What ISO did you use?  They look a tad noisy to me.


----------



## jlykins (May 31, 2008)

astrostu said:


> What ISO did you use? They look a tad noisy to me.


 

It was 400. I think you're right, they do look a tad noisy, They're strait out of the camera without any noise filtering. I think I'm going to run them through noise ninja.


----------



## craig (May 31, 2008)

Again. Are you allowed to take photos of the players and sell them? Do you have some shots where we can see the players face?

Love & Bass


----------



## jlykins (Jun 1, 2008)

craig said:


> Again. Are you allowed to take photos of the players and sell them? Do you have some shots where we can see the players face?
> 
> Love & Bass


 
I don't think that you can take photos and sell them. I don't have any of him from the front because the "customer" was very specific on the shots that he wanted. He wants "action" or in "the ready stance" pictures that he can read his name. That's what I got for him. I guess it really is against their rules to take the photos and sell them, but since I'm not going to be selling them to the public just delivering them to the guy that commissioned me I won't have to worrry about it.


----------



## D-50 (Jun 1, 2008)

What you did is 100% illegal but your right you will most likely not get caught since you are not activly marketing them for sale.


----------



## jlykins (Jun 1, 2008)

D-50 said:


> What you did is 100% illegal but your right you will most likely not get caught since you are not activly marketing them for sale.


 

I don't make it a habit to break the law, and/or do things that give photographers a bad name, so I won't be taking on a job like this again.


----------



## JimmyO (Jun 1, 2008)

Very nice shots
Completly irrelavent but some guy/kid joined TPF looking to pay someone for some particular shots. Everyone thought it was a scam but i decided to check it out. Basicly he was in some kind of photography class and had a project to do. So i had to take some pics showing different DOF, with and without flash, and from different angle. It was only like 30 shots total.
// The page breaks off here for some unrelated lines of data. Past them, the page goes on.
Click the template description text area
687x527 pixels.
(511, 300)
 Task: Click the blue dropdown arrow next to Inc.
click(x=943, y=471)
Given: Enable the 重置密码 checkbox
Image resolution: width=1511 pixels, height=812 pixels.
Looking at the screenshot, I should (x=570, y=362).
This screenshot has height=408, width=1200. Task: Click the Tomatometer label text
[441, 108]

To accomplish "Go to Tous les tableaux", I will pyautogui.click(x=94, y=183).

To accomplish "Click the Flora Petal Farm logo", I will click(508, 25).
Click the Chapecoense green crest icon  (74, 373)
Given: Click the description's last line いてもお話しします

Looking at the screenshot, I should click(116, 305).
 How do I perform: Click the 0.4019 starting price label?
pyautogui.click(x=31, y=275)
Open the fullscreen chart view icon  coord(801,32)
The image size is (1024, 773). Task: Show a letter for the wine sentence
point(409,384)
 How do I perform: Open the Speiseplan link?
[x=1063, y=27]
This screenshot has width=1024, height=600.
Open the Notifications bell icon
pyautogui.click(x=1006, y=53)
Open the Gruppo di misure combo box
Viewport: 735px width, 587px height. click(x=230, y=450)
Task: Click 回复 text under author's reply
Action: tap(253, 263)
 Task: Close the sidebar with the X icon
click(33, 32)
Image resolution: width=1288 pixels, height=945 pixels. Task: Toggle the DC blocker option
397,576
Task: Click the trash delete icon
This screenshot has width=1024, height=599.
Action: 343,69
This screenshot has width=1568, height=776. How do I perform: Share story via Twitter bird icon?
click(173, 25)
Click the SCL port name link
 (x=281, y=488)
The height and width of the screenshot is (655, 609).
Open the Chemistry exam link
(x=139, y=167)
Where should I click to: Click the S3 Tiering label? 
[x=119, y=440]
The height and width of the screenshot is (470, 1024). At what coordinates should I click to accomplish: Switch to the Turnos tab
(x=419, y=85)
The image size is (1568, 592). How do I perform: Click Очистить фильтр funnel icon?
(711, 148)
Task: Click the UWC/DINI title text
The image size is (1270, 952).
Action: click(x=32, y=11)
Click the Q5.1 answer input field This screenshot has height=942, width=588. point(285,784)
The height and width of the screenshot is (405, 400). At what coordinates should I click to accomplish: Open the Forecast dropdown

Easiest 100 bucks ive ever made in my life =)


----------



## jlykins (Jun 1, 2008)

JimmyO said:


> Very nice shots
> Completly irrelavent but some guy/kid joined TPF looking to pay someone for some particular shots. Everyone thought it was a scam but i decided to check it out. Basicly he was in some kind of photography class and had a project to do. So i had to take some pics showing different DOF, with and without flash, and from different angle. It was only like 30 shots total. Easiest 100 bucks ive ever made in my life =)


 

That's pretty cool.  I was glad to take the shots for him, as a matter of fact I prolly would have just done it for free for him if he had asked(I was already going to the game anyway), but he offered up the money so I took it.


----------



## D-50 (Jun 1, 2008)

> Very nice shots
> Completly irrelavent but some guy/kid joined TPF looking to pay someone for some particular shots. Everyone thought it was a scam but i decided to check it out. Basicly he was in some kind of photography class and had a project to do. So i had to take some pics showing different DOF, with and without flash, and from different angle. It was only like 30 shots total. Easiest 100 bucks ive ever made in my life =)


 
So you essentialy did this person's project for them.  Good for you that you made some money but money is not everything, there is a point where you need to ask if you are behaving ethically but everyone has different beliefs and ethics so its for you to determine where that line is.


----------



## JimmyO (Jun 1, 2008)

D-50 said:


> So you essentialy did this person's project for them.  Good for you that you made some money but money is not everything, there is a point where you need to ask if you are behaving ethically but everyone has different beliefs and ethics so its for you to determine where that line is.



Agreed
Thanks for the input



> That's pretty cool. I was glad to take the shots for him, as a matter of fact I prolly would have just done it for free for him if he had asked(I was already going to the game anyway), but he offered up the money so I took it.



Nice
Ive have a new found love of going to games (Phillies) now that im into photography, theres always so much going on.


----------



## Josh66 (Jun 1, 2008)

jlykins said:


> I don't make it a habit to break the law, and/or do things that give photographers a bad name, so I won't be taking on a job like this again.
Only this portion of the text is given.